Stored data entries
┏━━

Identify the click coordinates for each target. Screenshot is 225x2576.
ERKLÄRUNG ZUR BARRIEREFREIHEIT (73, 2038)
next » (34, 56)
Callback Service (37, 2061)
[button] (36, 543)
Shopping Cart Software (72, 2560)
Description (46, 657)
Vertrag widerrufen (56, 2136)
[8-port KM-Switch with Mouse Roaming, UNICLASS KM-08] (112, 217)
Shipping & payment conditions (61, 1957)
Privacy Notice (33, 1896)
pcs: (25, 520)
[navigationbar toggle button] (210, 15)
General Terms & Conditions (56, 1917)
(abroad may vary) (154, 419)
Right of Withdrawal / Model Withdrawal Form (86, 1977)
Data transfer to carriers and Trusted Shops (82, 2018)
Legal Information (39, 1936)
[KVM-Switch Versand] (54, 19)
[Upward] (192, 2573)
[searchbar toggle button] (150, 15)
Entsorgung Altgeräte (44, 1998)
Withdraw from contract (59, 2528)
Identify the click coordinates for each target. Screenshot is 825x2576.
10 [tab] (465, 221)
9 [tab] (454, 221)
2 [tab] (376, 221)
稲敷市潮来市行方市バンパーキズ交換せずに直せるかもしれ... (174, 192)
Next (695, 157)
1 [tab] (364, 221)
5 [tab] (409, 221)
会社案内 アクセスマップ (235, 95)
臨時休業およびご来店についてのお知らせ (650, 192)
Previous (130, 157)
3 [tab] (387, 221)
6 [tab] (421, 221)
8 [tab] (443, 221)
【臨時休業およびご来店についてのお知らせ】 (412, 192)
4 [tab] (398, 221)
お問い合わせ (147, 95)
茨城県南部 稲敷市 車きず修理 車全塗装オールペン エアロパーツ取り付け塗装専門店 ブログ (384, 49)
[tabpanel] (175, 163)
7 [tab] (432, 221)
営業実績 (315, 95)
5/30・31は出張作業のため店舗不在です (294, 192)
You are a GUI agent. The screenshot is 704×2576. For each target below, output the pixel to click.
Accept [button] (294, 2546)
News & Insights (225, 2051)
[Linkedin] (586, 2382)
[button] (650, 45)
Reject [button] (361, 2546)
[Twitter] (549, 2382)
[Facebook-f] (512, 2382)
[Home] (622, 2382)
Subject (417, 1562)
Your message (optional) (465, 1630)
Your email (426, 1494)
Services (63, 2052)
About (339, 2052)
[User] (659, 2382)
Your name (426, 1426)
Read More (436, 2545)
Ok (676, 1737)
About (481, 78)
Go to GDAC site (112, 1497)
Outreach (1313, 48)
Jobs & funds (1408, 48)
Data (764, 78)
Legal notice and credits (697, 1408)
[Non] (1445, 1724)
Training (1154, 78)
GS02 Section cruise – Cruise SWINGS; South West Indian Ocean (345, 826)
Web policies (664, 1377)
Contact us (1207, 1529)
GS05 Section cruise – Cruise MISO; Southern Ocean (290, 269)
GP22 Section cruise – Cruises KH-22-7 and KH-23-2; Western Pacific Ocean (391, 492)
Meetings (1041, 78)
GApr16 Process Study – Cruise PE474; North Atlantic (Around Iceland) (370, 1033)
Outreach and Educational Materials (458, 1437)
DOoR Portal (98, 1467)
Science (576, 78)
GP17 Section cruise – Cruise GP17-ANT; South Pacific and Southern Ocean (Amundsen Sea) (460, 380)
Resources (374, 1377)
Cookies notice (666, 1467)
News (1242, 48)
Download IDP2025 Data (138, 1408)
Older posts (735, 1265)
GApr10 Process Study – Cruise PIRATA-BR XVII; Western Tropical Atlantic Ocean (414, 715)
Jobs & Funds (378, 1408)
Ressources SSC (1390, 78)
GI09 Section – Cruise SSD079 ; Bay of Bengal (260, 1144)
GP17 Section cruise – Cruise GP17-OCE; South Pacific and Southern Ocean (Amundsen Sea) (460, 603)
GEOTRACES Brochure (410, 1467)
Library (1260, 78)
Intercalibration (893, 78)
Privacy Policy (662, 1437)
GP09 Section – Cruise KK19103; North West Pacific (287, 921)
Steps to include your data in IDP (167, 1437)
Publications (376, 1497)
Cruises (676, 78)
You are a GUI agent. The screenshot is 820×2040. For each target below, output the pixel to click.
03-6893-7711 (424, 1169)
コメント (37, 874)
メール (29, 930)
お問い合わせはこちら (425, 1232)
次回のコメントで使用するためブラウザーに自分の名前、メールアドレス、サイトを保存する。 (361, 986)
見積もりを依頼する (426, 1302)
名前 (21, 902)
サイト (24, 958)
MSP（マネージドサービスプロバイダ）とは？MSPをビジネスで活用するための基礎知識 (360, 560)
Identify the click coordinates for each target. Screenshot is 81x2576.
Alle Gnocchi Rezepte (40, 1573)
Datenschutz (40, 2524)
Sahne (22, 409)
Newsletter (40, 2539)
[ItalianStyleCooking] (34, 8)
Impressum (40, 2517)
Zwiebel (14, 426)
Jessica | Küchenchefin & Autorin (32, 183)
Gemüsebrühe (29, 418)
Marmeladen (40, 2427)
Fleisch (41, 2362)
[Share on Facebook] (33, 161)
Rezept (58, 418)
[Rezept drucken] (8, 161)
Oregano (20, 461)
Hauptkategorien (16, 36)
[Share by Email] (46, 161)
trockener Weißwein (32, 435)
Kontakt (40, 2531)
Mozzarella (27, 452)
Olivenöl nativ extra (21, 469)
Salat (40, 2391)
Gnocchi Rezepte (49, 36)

┗━━

Exercise
Show all lines from the entries that hold "Western".

Response area
GP22 Section cruise – Cruises KH-22-7 and KH-23-2; Western Pacific Ocean (391, 492)
GApr10 Process Study – Cruise PIRATA-BR XVII; Western Tropical Atlantic Ocean (414, 715)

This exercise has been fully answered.